Work request: A word-for-word copy of the lines below, starting at the line with "This screenshot has width=811, height=266." and ending at the last one, is what you should give. Omit every picture.

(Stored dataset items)
────────────────
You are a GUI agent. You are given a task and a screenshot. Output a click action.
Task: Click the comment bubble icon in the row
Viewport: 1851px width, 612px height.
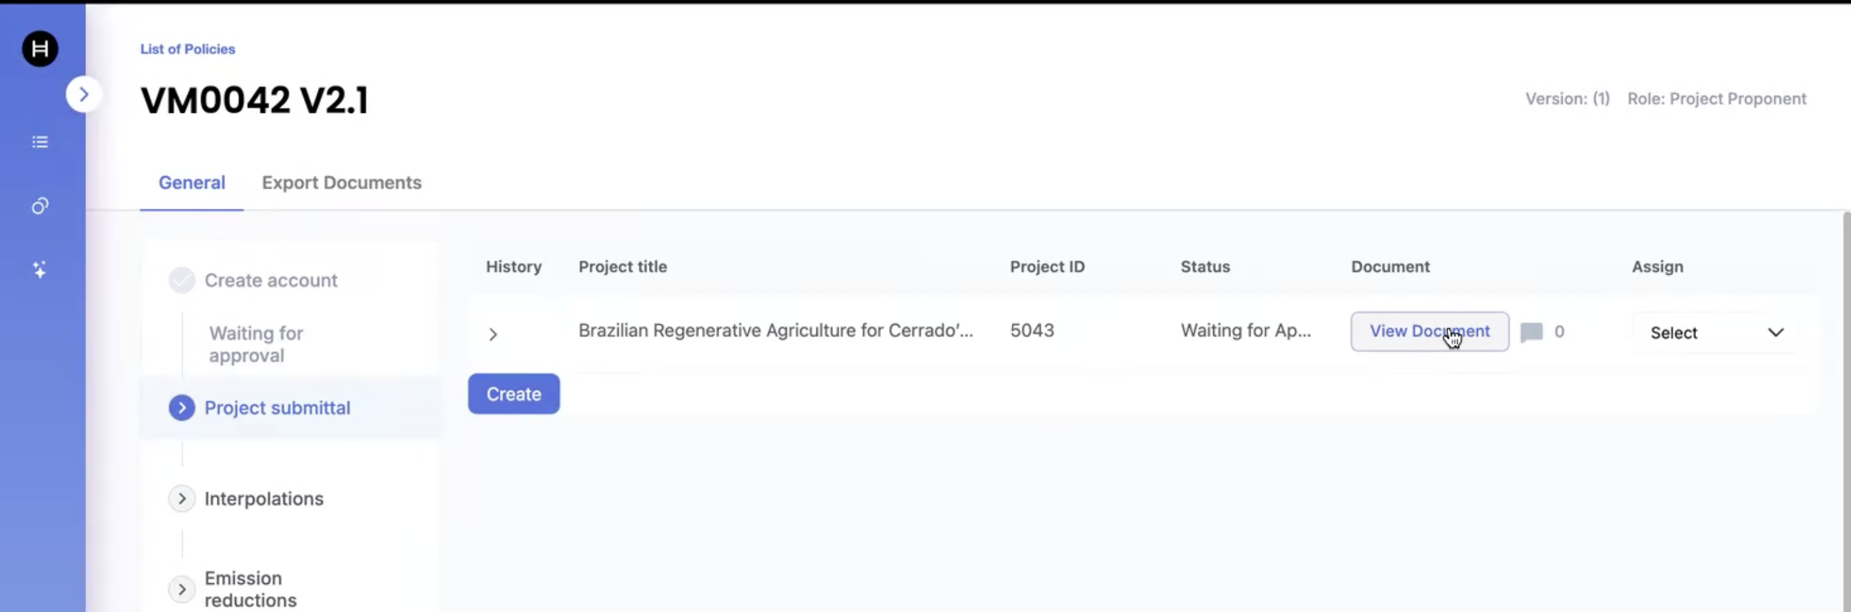coord(1531,332)
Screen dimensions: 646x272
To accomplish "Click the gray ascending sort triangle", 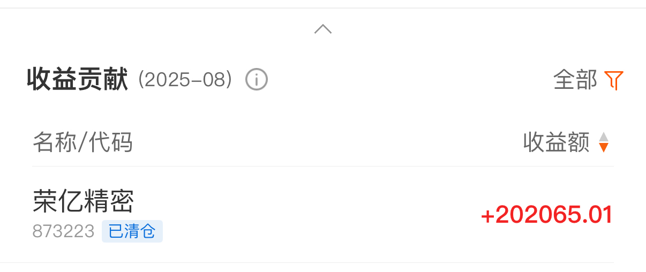I will click(x=604, y=137).
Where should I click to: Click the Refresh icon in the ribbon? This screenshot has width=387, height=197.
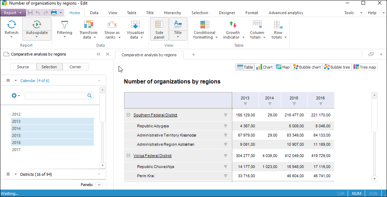pos(11,25)
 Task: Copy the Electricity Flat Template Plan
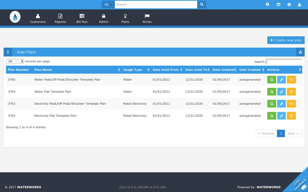tap(291, 116)
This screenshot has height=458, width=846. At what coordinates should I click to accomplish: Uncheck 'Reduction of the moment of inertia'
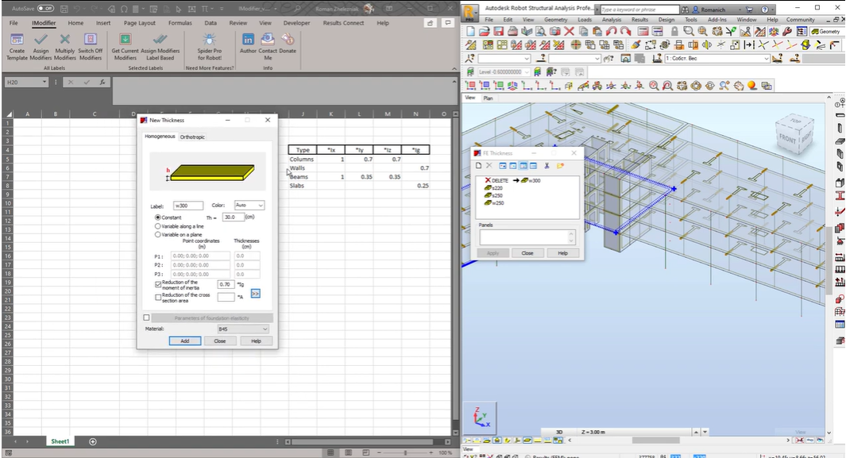coord(157,283)
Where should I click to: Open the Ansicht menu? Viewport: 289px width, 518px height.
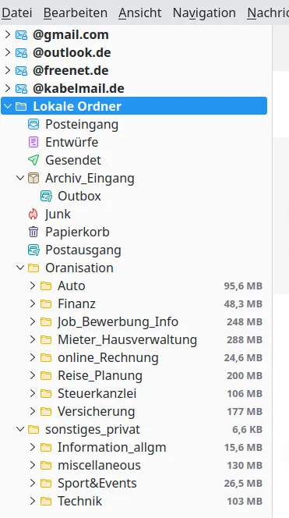tap(140, 13)
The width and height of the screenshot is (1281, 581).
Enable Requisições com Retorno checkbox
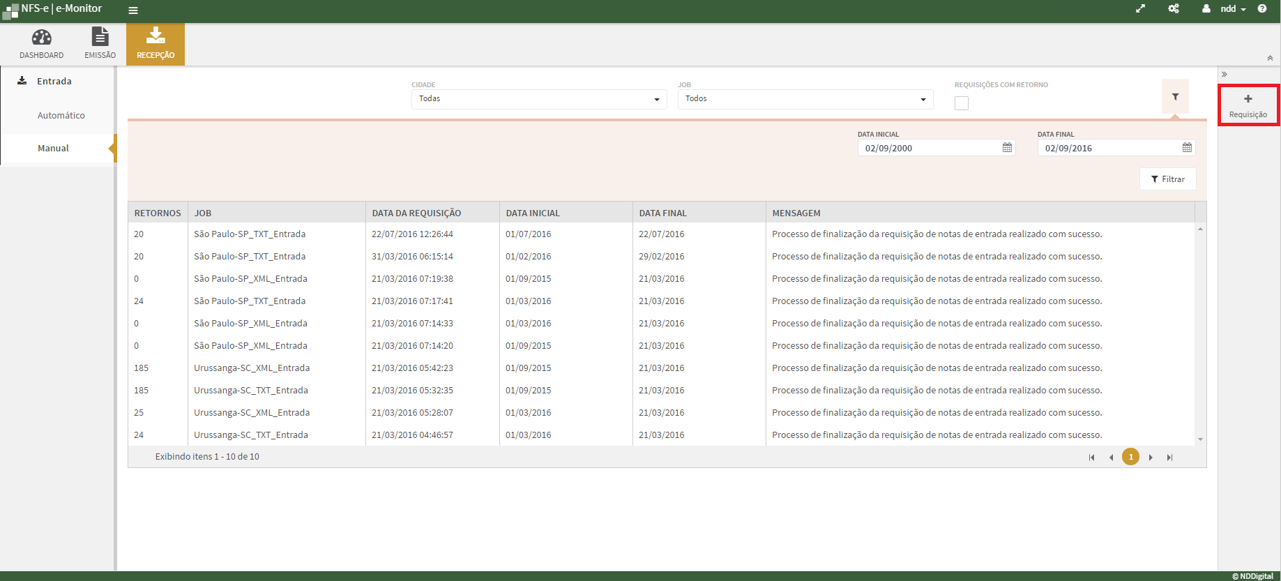pos(962,103)
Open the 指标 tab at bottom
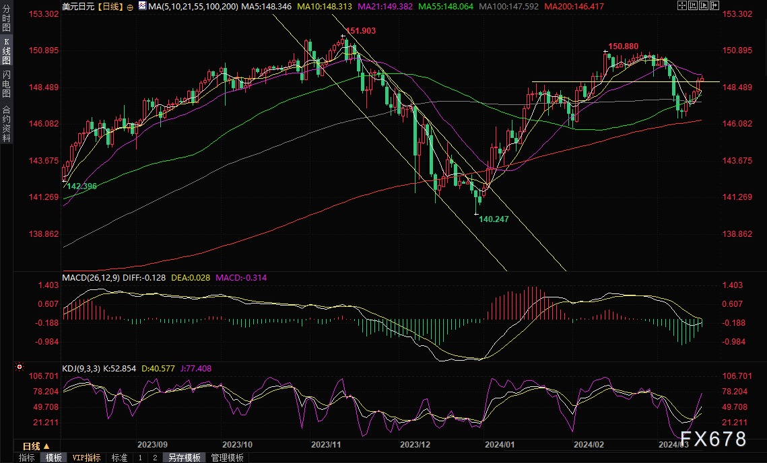The height and width of the screenshot is (463, 767). coord(27,458)
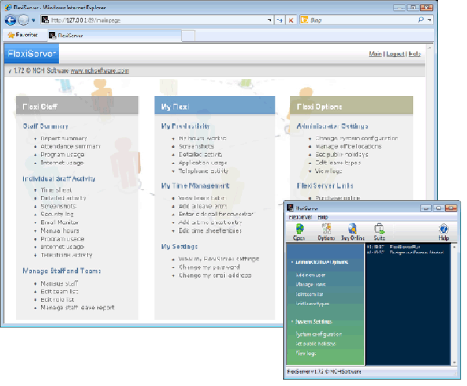The width and height of the screenshot is (467, 386).
Task: Open the Attendance summary link
Action: click(70, 147)
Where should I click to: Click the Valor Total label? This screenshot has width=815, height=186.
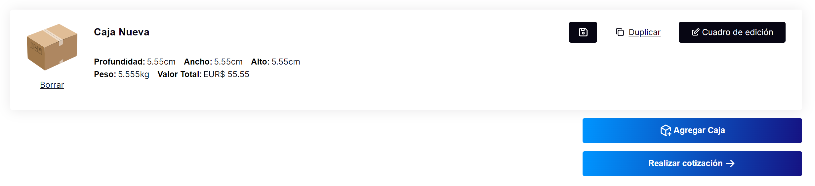pos(180,74)
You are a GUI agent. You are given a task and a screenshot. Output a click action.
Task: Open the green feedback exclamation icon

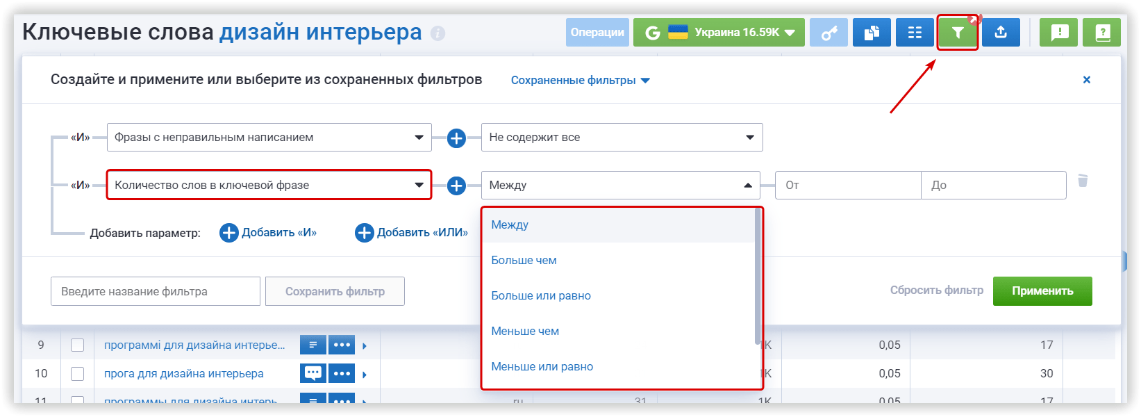(1058, 33)

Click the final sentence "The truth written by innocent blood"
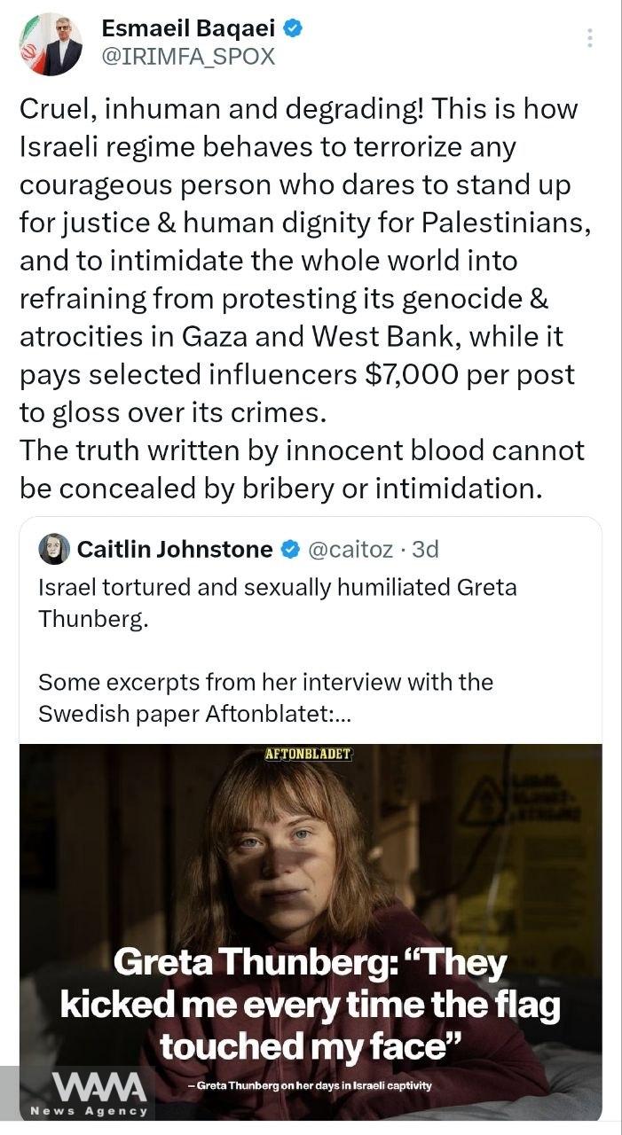click(302, 450)
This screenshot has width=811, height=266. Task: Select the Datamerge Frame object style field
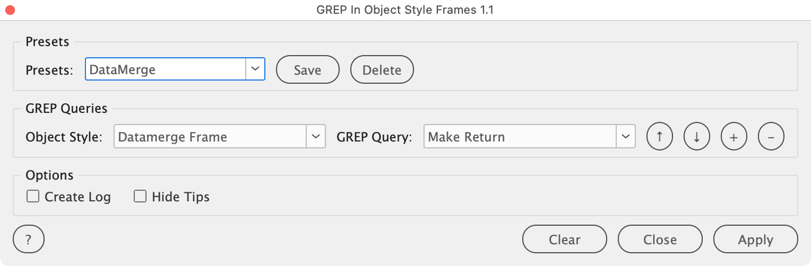(x=210, y=137)
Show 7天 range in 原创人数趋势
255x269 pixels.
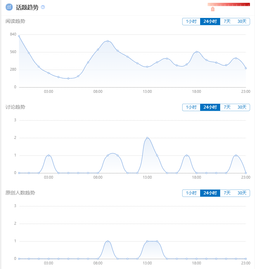click(x=227, y=193)
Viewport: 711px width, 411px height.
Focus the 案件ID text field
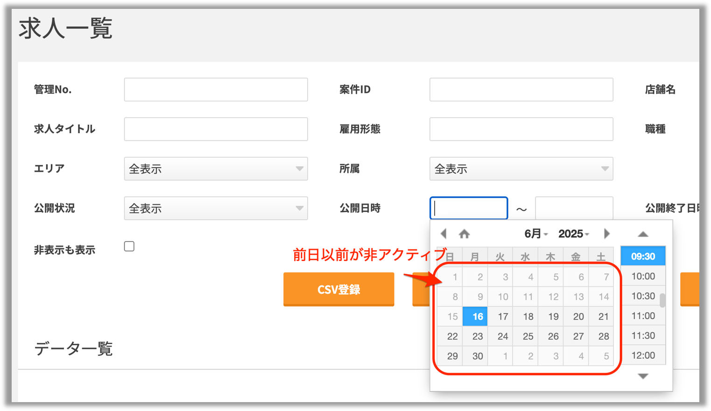521,90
────────────────
Written reply:
This screenshot has width=811, height=266. Task: Select the Datamerge Frame object style field
(x=210, y=137)
Show 7天 range in 原创人数趋势
255x269 pixels.
click(x=227, y=193)
Viewport: 711px width, 411px height.
Focus the 案件ID text field
521,90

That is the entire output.